#### WRITTEN REQUEST
Render every one of the records below as a numbered list of their lines, skipping any blank lines and leaving the pictures out.

*****

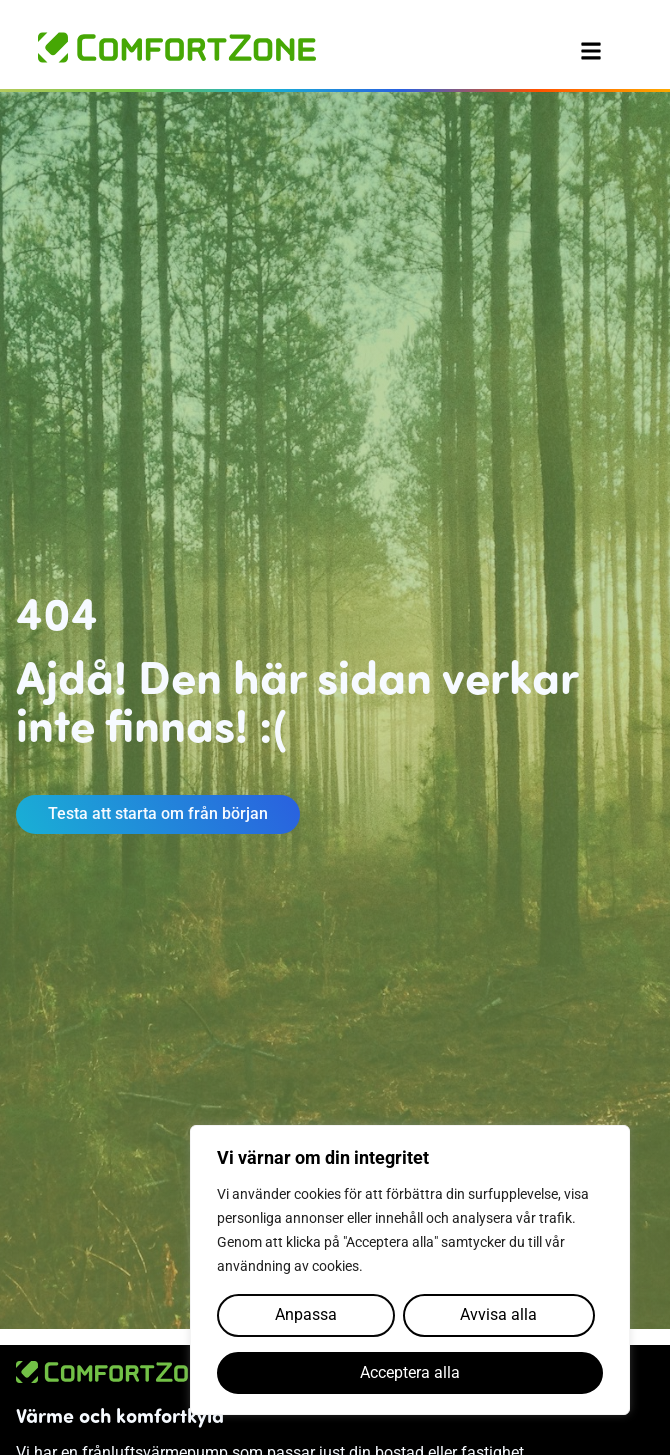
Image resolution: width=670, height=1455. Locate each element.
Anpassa (306, 1314)
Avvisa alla (498, 1314)
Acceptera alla (410, 1372)
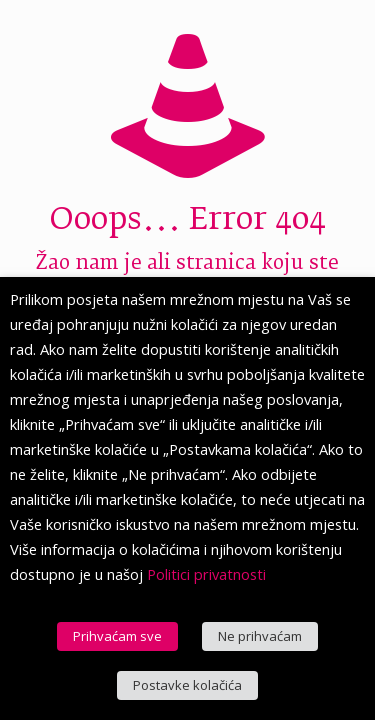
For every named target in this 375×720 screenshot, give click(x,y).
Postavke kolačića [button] (187, 685)
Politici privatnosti (206, 574)
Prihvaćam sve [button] (117, 636)
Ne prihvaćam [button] (260, 636)
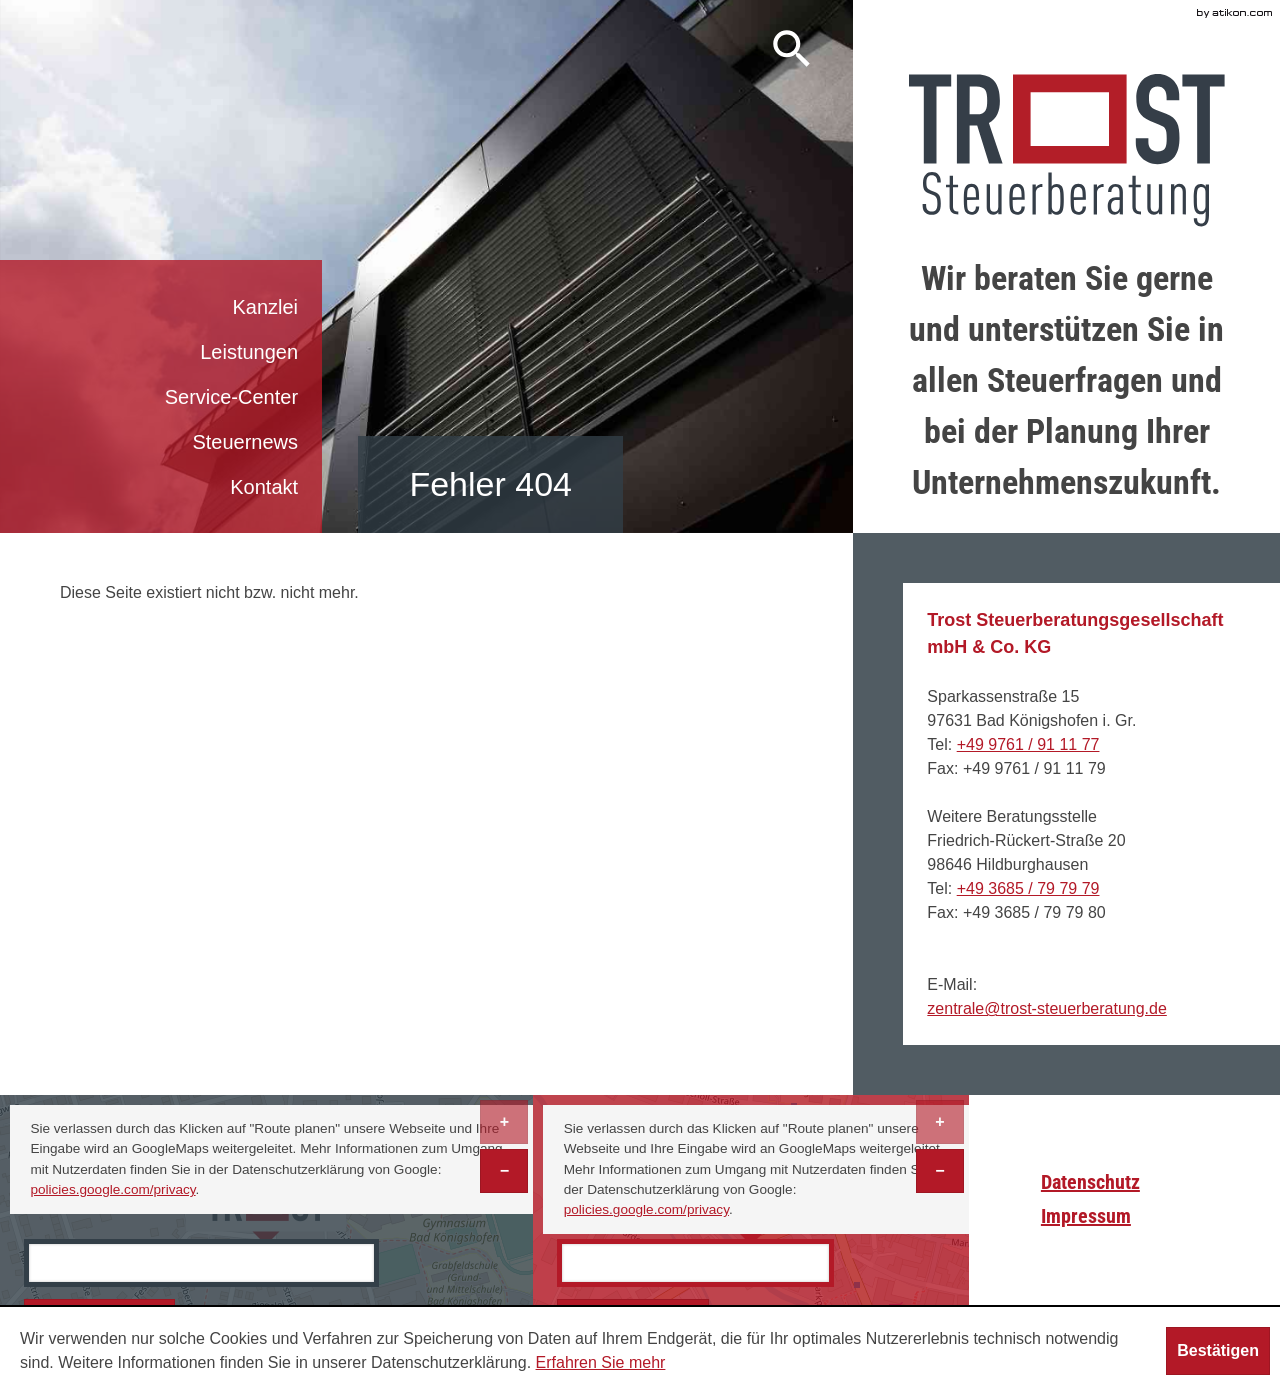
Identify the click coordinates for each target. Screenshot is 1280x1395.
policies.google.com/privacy (112, 1189)
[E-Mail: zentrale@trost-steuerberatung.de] (1046, 1008)
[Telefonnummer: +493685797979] (1028, 888)
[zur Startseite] (1067, 150)
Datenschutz (1090, 1182)
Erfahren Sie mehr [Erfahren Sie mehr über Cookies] (601, 1362)
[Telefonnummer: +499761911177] (1028, 744)
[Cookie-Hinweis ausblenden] (1218, 1351)
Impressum (1086, 1216)
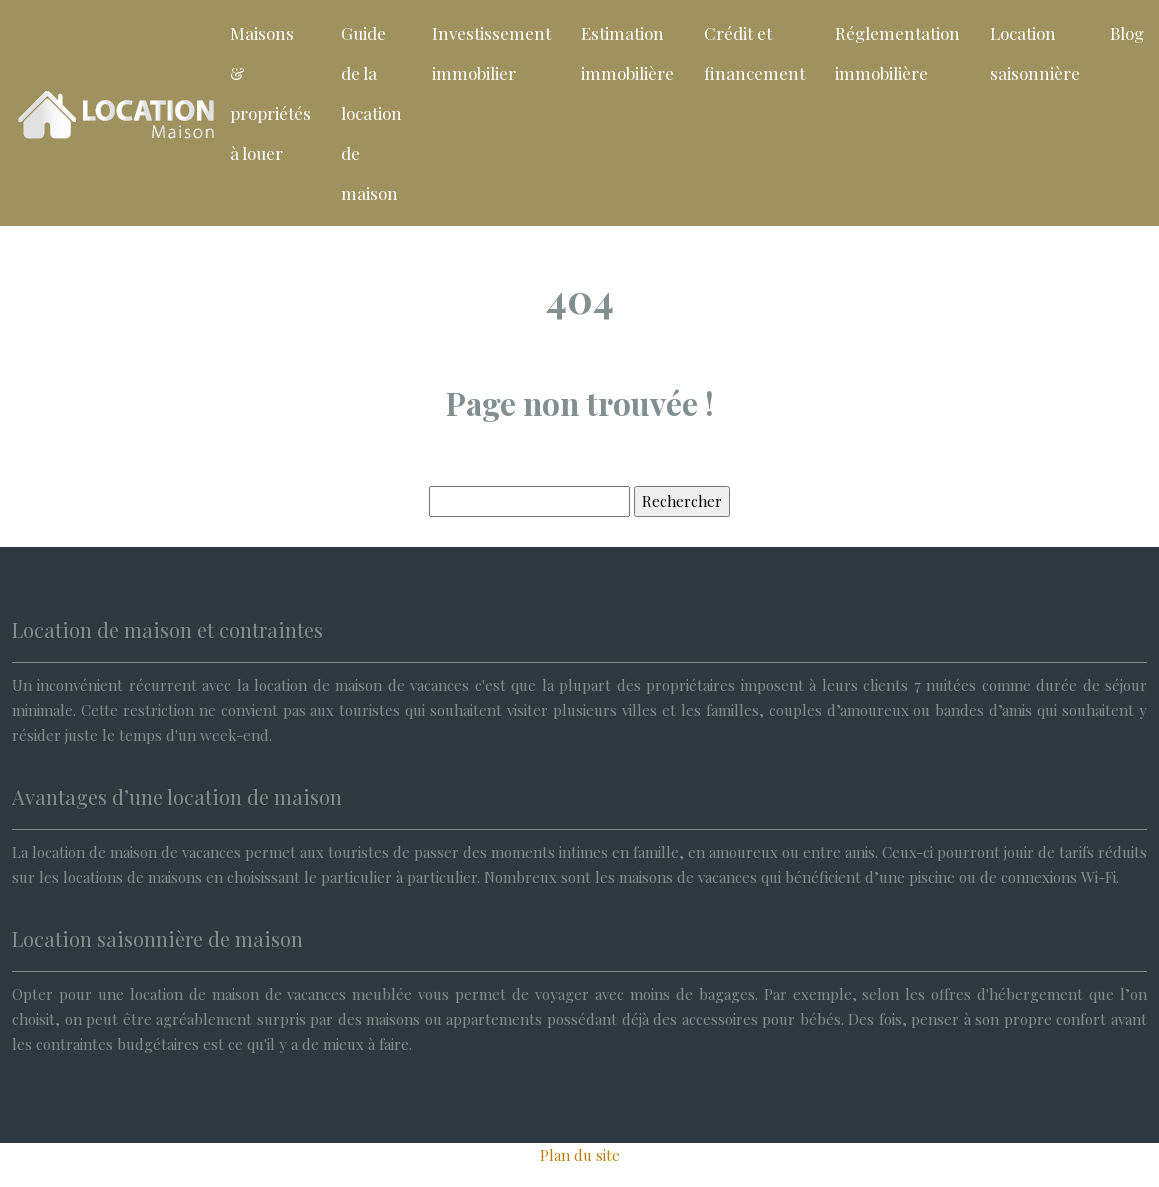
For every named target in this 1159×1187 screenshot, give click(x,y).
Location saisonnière (1035, 53)
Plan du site (580, 1155)
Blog (1127, 33)
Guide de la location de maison (371, 113)
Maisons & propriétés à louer (270, 93)
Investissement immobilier (491, 53)
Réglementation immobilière (897, 53)
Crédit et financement (754, 53)
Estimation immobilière (627, 53)
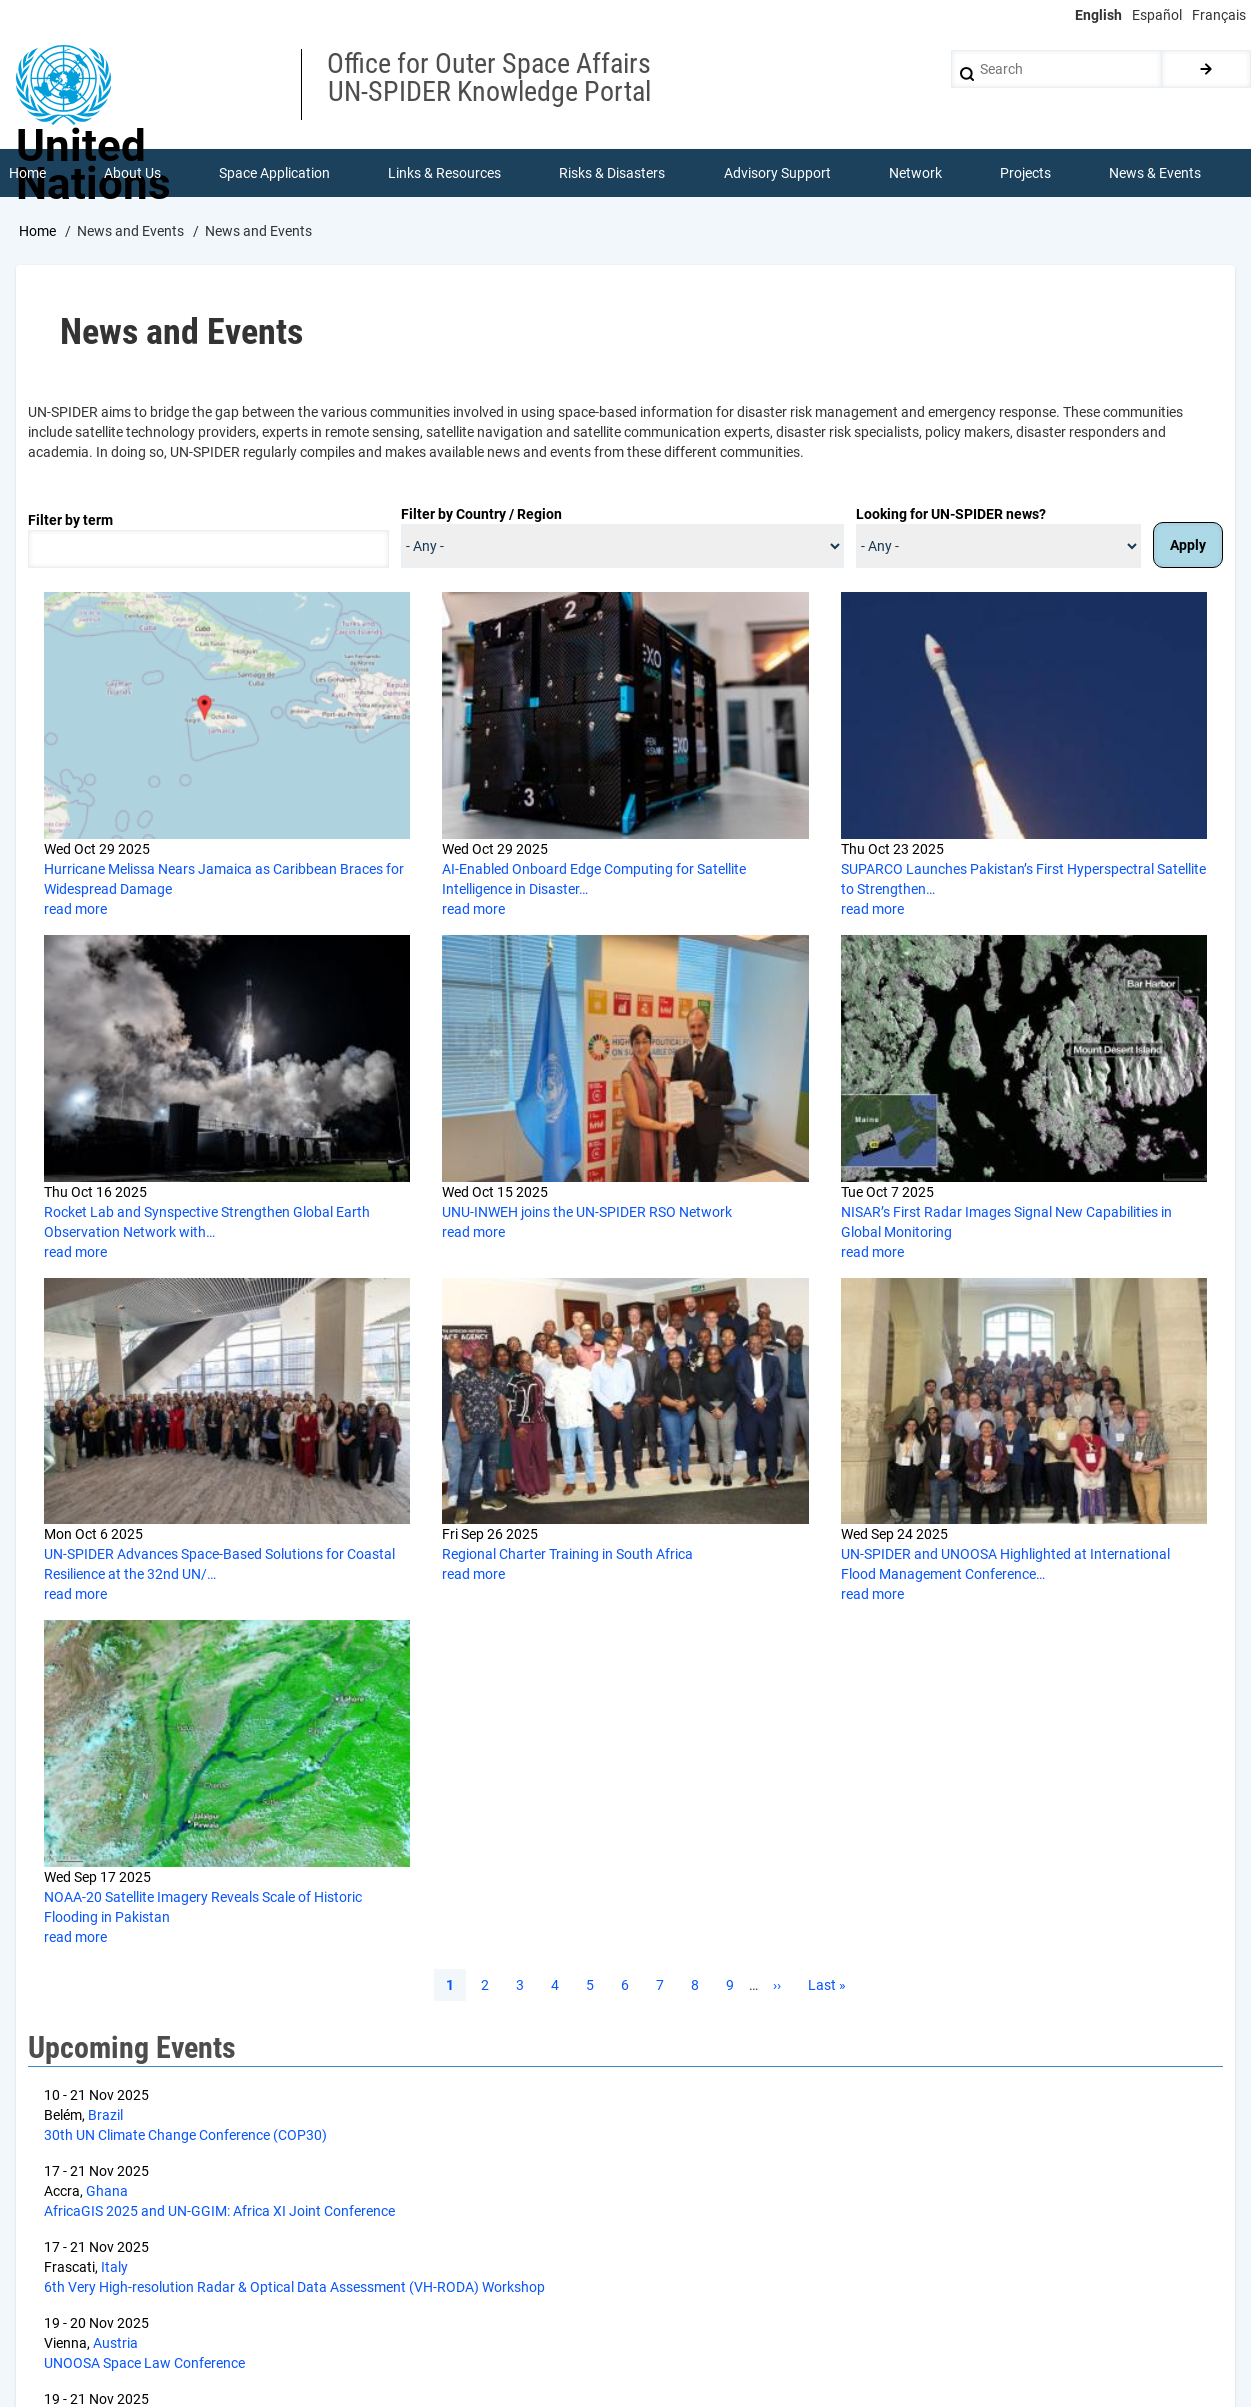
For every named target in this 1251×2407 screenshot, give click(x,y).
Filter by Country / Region (481, 516)
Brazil (105, 2117)
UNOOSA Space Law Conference (144, 2365)
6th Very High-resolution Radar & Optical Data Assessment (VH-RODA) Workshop (294, 2289)
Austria (115, 2345)
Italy (114, 2269)
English (1098, 15)
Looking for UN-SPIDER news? (951, 516)
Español (1157, 15)
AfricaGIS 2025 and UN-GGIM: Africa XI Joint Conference (219, 2213)
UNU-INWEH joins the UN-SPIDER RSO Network (587, 1214)
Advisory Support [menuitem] (777, 174)
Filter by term (70, 522)
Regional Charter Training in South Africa (567, 1556)
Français (1219, 15)
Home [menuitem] (27, 174)
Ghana (107, 2193)
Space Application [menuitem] (274, 174)
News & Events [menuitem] (1156, 174)
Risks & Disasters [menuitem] (613, 174)
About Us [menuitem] (132, 174)
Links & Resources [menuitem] (445, 174)
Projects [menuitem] (1026, 174)
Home (37, 233)
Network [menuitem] (915, 174)
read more (75, 911)
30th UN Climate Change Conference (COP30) (185, 2137)
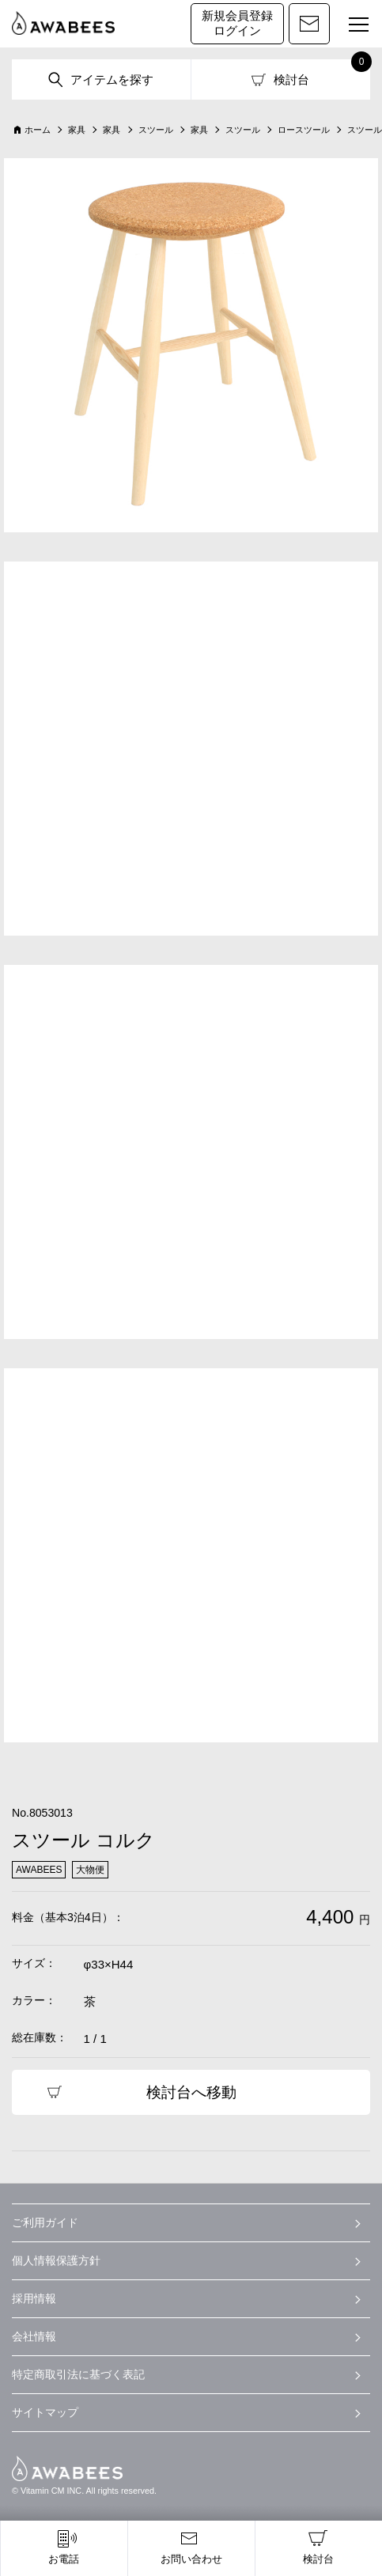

*****

#### THE REPLY
1. Image resolution: width=670, height=1455. Locate each element.
2. Anpassa (306, 1314)
3. Avvisa alla (498, 1314)
4. Acceptera alla (410, 1372)
5. For every named target in this 375×720 screenshot, give click(x,y).
6. Postavke kolačića [button] (187, 685)
7. Politici privatnosti (206, 574)
8. Prihvaćam sve [button] (117, 636)
9. Ne prihvaćam [button] (260, 636)
10. Identify the click coordinates for each target. Screenshot is 1280x1395.
11. policies.google.com/privacy (112, 1189)
12. [E-Mail: zentrale@trost-steuerberatung.de] (1046, 1008)
13. [Telefonnummer: +493685797979] (1028, 888)
14. [zur Startseite] (1067, 150)
15. Datenschutz (1090, 1182)
16. Erfahren Sie mehr [Erfahren Sie mehr über Cookies] (601, 1362)
17. [Telefonnummer: +499761911177] (1028, 744)
18. [Cookie-Hinweis ausblenden] (1218, 1351)
19. Impressum (1086, 1216)
20. For every named target in this 1159×1187 screenshot, give click(x,y).
21. Location saisonnière (1035, 53)
22. Plan du site (580, 1155)
23. Blog (1127, 33)
24. Guide de la location de maison (371, 113)
25. Maisons & propriétés à louer (270, 93)
26. Investissement immobilier (491, 53)
27. Réglementation immobilière (897, 53)
28. Crédit et financement (754, 53)
29. Estimation immobilière (627, 53)
30. For every named target in this 1251×2407 screenshot, give click(x,y).
31. Filter by Country / Region (481, 516)
32. Brazil (105, 2117)
33. UNOOSA Space Law Conference (144, 2365)
34. 6th Very High-resolution Radar & Optical Data Assessment (VH-RODA) Workshop (294, 2289)
35. Austria (115, 2345)
36. Italy (114, 2269)
37. English (1098, 15)
38. Looking for UN-SPIDER news? (951, 516)
39. Español (1157, 15)
40. AfricaGIS 2025 and UN-GGIM: Africa XI Joint Conference (219, 2213)
41. UNU-INWEH joins the UN-SPIDER RSO Network (587, 1214)
42. Advisory Support [menuitem] (777, 174)
43. Filter by term (70, 522)
44. Regional Charter Training in South Africa (567, 1556)
45. Français (1219, 15)
46. Home [menuitem] (27, 174)
47. Ghana (107, 2193)
48. Space Application [menuitem] (274, 174)
49. News & Events [menuitem] (1156, 174)
50. Risks & Disasters [menuitem] (613, 174)
51. About Us [menuitem] (132, 174)
52. Links & Resources [menuitem] (445, 174)
53. Projects [menuitem] (1026, 174)
54. Home (37, 233)
55. Network [menuitem] (915, 174)
56. read more (75, 911)
57. 30th UN Climate Change Conference (COP30) (185, 2137)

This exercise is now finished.